Fed nutzt rückwärtsgerichtete Indikatoren - und riskiert womöglich ein "Übersteuern"
Wie Jeffrey Sonnenfeld, Professor an der Yale School of Management, und Steven Tian, Forschungsdirektor am Yale Chief Executive Leadership Institute, bei "Fortune" anmerkten, könnte es jedoch ein prinzipielles Problem mit den Indikatoren geben, die die Fed benutzt, um diese Entwicklungen zu überwachen und geldpolitische Entscheidungen zu treffen. So habe es zum einen nach Erkenntnis verschiedener Ökonomen seit mindestens 30 Jahren keine inverse Beziehung zwischen der Arbeitslosigkeit und der Inflation gegeben. Eine höhere Arbeitslosigkeit würde somit nicht zwingend zu einer tieferen Inflation führen. Zum anderen benutze die US-Notenbank überwiegend rückwärtsgerichtete Indikatoren und verpasse dadurch - teils monatelang - wichtige Entwicklungen, die in Frühindikatoren bereits zu sehen seien. Beispielsweise kühle sich laut Sonnenfeld und Tian etwa der Immobilienmarkt, einer der drei von Cramer identifizierten Schlüsselbereiche, bereits merklich ab. So seien die Zinssätze für Immobilienkredite seit Jahresbeginn deutlich gestiegen und vorwärtsgerichtete Indikatoren zeigten einen klaren Rückgang der Nachfrage nach Immobilien. Das sei allerdings in den nachlaufenden Indikatoren, die die Fed benutze, nicht zu sehen.

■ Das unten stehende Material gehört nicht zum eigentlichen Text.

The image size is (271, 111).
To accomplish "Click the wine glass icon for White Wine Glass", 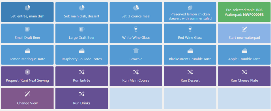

Auch im Bereich der Nahrungsmittel hätten sich anfängliche Dürren und Versorgungsängste zerschlagen und Rekordernten Platz gemacht, so Sonnenfeld und Tian weiter. Die weltweiten Getreidevorräte hätten dadurch im Jahresvergleich zugelegt, was zu schnellen Preisnachlässen im gesamten landwirtschaftlichen Komplex von Getreide über Geflügel bis hin zu Rindfleisch geführt habe.
Aufgrund der Frühindikatoren aus den Bereichen Wohnen, Arbeit und Lebensmittel, die bereits eine Beruhigung der Inflation anzeigen, bestehe die Gefahr, dass die Fed möglicherweise "übersteuern und auf der Autobahn ins Schleudern geraten" könne, wenn sie weiter "in 'restriktives' Territorium vordringt", so die beiden Experten bei "Fortune". Womöglich hat die Fed also ihre Dreierwette schon längst gewonnen - und es nur nicht gemerkt.